Luke's jaw tensed slightly in his chair but kept silent. I looked away, self consciously. 

"Do you know what the tattoos mean?" Carter asked, unfazed by the woman's opinion. He gestured to the one on my left shoulder that was already half covered in makeup. "See the cherry blossoms? Em got them the day I was diagnosed. Let me pick it out and everything." 

His tone was too happy for the story he was telling. Too personal to share with a stranger. But Carter didn't obey the rules of the world, instead always openly expressing himself, living without fear, without concern because in his own mind, there was no time to second guess himself, to be afraid. He never knew if he would get a second chance to say something that mattered.

I remember the day I got the cherry blossoms. Carter was pale at the mere idea of being shoved full of needles, terrified that he was now signed up for a life long repetitious cycle when I decided to distract him. If he was going to have to deal with needles, then I was going to show him that not all needle experiences had to be bad ones. And every time it got too hard for him to handle, I added to the tapestry... until recently when I needed to be a more constant blood donor.

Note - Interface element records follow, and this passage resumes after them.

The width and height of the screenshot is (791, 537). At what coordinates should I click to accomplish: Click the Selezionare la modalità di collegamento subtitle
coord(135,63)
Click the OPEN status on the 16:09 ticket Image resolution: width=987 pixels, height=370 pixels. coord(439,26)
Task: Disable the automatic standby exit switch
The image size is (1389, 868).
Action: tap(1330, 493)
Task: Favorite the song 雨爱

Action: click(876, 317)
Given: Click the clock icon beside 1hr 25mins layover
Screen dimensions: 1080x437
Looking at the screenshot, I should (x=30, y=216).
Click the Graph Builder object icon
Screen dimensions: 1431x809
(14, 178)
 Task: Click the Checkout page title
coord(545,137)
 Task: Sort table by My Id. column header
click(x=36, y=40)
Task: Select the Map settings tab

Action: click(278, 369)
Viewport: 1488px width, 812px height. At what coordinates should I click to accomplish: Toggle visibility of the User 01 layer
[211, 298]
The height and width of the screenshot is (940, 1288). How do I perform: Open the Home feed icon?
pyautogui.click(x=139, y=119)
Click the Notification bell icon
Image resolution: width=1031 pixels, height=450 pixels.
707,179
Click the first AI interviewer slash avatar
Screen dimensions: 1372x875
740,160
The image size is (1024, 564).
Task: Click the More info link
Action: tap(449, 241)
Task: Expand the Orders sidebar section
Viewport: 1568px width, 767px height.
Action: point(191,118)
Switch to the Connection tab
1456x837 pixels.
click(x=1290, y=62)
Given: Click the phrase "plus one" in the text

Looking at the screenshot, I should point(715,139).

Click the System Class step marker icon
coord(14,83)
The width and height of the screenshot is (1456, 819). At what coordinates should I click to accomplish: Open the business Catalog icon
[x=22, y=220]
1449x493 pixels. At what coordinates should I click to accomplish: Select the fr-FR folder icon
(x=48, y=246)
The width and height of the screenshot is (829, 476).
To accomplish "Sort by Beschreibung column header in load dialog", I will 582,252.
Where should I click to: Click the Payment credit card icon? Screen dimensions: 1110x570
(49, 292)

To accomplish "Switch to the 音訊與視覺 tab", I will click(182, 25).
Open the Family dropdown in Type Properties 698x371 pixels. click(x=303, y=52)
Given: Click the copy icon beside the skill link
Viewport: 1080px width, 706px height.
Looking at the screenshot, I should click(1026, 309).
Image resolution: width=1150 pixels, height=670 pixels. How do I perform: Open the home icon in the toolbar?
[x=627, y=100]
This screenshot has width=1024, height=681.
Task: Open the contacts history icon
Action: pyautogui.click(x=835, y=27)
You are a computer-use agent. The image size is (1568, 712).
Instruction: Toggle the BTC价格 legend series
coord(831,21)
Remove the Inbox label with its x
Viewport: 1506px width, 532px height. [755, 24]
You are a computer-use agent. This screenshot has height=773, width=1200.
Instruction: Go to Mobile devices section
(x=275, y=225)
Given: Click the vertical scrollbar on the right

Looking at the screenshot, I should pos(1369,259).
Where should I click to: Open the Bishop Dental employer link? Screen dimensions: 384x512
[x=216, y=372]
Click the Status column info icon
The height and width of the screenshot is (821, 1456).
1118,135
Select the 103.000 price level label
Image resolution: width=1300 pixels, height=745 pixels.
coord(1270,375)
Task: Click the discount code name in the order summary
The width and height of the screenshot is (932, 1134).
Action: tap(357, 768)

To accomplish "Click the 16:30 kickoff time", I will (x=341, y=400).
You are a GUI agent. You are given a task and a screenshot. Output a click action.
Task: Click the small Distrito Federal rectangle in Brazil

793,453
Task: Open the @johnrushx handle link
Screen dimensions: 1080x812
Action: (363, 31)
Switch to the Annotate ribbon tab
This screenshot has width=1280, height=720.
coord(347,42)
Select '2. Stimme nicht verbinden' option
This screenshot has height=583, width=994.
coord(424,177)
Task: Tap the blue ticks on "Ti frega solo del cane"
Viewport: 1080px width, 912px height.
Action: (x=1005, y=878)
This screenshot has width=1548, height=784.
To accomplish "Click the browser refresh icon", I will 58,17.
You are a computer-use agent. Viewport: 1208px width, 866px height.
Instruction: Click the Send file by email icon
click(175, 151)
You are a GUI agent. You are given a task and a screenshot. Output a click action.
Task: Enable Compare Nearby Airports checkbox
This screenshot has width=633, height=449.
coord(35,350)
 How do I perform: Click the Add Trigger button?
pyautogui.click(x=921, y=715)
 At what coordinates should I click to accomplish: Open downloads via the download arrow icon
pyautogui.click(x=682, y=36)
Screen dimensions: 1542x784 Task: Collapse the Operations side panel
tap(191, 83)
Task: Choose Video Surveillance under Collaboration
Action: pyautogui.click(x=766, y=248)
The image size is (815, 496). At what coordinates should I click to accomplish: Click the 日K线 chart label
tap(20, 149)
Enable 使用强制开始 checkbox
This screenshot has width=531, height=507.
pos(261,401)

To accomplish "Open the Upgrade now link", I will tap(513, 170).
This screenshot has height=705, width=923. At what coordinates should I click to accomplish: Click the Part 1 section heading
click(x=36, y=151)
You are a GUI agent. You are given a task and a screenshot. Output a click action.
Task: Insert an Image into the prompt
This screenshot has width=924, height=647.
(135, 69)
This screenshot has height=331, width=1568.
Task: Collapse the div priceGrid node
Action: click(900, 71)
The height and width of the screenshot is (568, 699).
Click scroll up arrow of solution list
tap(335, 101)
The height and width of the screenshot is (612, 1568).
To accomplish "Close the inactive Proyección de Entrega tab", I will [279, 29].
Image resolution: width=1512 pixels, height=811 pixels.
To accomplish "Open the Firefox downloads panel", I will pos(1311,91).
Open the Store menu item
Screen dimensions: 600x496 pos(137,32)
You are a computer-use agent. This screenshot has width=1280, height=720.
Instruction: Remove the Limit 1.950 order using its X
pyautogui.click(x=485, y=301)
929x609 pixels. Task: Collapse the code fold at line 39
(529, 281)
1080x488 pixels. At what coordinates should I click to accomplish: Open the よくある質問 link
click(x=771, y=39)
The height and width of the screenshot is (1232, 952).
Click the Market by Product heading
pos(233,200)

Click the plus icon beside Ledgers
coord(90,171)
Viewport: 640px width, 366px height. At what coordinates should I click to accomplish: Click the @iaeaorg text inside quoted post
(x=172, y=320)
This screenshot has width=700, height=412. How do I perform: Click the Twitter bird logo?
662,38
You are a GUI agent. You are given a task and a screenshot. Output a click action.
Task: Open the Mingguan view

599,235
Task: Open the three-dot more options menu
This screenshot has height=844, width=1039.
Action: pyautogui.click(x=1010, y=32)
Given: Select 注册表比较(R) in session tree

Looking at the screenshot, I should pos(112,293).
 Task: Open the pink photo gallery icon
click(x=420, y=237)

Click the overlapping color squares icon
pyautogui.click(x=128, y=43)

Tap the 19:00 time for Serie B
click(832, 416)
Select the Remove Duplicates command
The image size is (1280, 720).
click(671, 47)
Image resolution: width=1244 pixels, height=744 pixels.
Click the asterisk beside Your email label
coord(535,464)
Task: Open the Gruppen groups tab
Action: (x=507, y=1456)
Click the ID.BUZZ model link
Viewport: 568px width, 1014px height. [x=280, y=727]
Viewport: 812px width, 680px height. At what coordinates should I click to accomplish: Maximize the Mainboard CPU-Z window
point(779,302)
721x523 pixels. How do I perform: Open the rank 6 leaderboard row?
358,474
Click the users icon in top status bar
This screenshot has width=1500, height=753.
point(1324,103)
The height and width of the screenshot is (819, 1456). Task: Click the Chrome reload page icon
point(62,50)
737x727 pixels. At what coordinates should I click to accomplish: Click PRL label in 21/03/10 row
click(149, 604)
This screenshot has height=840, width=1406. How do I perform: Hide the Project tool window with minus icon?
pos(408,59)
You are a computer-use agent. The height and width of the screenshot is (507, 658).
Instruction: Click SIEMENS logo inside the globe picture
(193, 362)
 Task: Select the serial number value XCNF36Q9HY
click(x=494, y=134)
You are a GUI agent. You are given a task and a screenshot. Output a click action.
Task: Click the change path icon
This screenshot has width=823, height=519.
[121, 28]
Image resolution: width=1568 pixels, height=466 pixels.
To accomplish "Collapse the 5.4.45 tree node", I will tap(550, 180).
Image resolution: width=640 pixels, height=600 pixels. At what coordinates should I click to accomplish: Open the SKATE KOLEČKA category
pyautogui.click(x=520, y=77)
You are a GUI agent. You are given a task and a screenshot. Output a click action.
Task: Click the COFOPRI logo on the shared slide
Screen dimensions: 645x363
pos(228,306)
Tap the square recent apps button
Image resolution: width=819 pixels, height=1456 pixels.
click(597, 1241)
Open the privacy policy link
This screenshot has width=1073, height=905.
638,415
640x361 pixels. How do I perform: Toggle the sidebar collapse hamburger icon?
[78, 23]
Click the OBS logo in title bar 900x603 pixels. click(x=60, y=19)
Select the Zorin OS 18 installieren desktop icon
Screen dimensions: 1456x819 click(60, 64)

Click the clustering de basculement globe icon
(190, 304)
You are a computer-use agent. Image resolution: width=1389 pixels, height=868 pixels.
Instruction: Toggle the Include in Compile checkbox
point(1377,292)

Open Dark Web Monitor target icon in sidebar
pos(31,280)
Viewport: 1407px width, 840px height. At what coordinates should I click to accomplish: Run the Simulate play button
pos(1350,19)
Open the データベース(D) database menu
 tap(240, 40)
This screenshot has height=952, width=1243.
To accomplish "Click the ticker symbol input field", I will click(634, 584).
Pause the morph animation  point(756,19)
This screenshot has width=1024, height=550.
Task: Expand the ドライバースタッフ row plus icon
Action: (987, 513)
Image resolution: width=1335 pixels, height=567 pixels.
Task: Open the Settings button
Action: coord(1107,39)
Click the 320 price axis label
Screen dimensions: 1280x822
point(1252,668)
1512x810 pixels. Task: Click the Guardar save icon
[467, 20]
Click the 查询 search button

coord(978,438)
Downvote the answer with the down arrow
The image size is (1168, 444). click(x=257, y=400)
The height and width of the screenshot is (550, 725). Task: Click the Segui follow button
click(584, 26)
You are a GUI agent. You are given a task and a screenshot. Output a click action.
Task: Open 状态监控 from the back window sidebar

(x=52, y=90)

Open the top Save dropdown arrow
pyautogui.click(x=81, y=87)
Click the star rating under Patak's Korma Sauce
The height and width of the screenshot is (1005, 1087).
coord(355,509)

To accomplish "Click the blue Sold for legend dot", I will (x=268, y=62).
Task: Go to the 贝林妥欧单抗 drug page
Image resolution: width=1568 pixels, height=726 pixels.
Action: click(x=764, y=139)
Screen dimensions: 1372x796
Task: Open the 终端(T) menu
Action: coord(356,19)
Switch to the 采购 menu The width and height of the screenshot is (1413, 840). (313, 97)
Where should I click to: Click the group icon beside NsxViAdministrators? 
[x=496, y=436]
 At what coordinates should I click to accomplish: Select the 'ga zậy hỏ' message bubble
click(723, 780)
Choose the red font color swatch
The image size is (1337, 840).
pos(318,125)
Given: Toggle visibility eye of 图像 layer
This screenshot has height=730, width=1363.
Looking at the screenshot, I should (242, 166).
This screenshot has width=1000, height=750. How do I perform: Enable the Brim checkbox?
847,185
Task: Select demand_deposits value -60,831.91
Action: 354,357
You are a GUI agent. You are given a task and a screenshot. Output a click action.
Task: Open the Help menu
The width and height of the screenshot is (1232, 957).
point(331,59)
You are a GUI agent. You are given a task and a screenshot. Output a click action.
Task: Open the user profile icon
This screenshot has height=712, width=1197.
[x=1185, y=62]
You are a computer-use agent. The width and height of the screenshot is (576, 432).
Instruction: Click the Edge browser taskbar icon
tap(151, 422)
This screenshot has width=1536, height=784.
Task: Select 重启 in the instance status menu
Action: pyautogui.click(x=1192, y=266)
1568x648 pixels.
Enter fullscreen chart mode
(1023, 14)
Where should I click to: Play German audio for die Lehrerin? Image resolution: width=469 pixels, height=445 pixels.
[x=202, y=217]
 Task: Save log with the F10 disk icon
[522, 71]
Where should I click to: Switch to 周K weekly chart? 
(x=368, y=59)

Carter tapped the cherry blossoms with a soft smile. "I thought of these because they bloom in the spring, like our last name. And they symbolize the end of the winter, a time of death, and the beginning of new life." 

He shrugged, walking back over to his chair. "Tattoos aren't for everyone. But most of them tell great stories... A look into the book that makes up a person. You just have to ask what that chapter is about."

Then Carter pulled up his comic book, and went back to reading, leaving a speechless woman standing above me, and Luke wearing a ghost of a smile. 

...

"And that's why Jean-Luc Picard is better than James T. Kirk," Carter said, finishing up his monologue on Star Trek. "And personally, I think I'd enjoy spending time with Picard better anyway," Carter added as an afterthought. 

We had been in the makeup room for an hour. My skin was now clear of all signs of tattoos, and my hair was wrapped in dozens of layers of tinfoil, making me feel like an alien conspiracy theorist, and not in a cute way.